* [PASSAGE TO READ]
[Begin]
Don't rule out the possibility that JayJay may be possessed. It's getting close to Halloween, so all kinds of repressed spirits may be trying to get their own message out.
JayJay gets along with me. Now, that’s goin' some.
Incidentally, I was reading Stephen R. Bissette's lengthy introduction to Saga of the Swamp Thing Book Three and I was wondering if Jim might want to comment on an accusation he made.
On page 3, Mr. Bissette says "Incredible as it seems today, "The Curse" kicked up a little storm of controversy. In that pre-Vertigo era, many observers (including Marvel's then-editor-in-chief) blasted the issue as an offense to the industry. Code or no Code, menstruation was still a major taboo. From another quarter came the even more flabbergasting claim that "The Curse" was dated because there was no more domestic abuse in our enlightened times. Debate over the issue heated up the title's letter column."
[End]
* [DATASET CONTENT]
[Begin]
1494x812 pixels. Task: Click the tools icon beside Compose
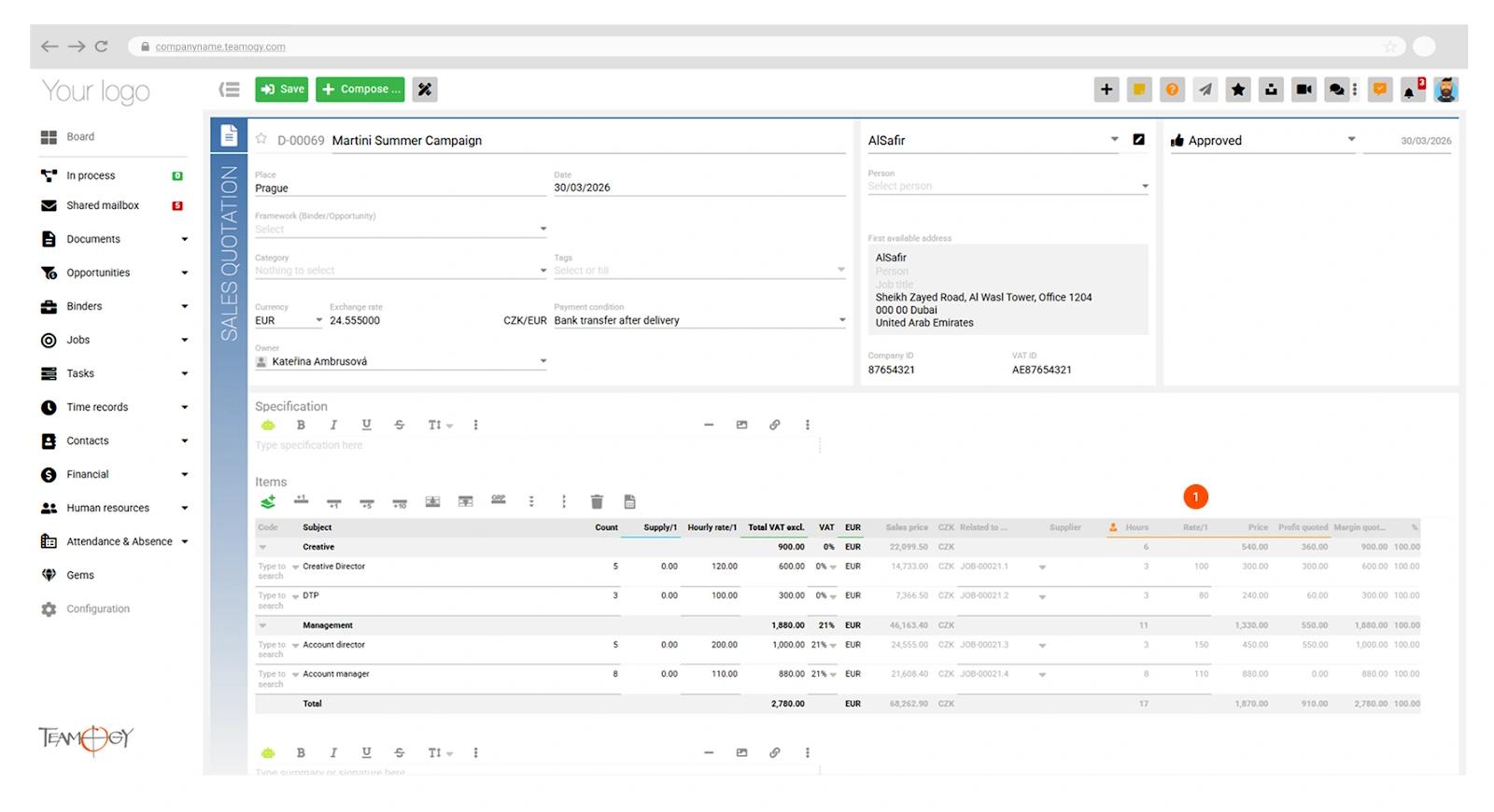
[End]
* [WRITTEN EXERCISE 1] In the passage about JayJay and Swamp Thing, begin at the words "Don't rule out" and stop after "that’s goin' some.". Write that stretch again, swapping "Halloween" for "Thanksgiving".
* [WRITTEN EXERCISE 2] Which personal names appear in the passage about JayJay and Swamp Thing? List all of them.

* [CORRECT RESULT 1]
Don't rule out the possibility that JayJay may be possessed. It's getting close to Thanksgiving, so all kinds of repressed spirits may be trying to get their own message out.
JayJay gets along with me. Now, that’s goin' some.

* [CORRECT RESULT 2]
JayJay
Stephen R. Bissette (also called Mr. Bissette)
Jim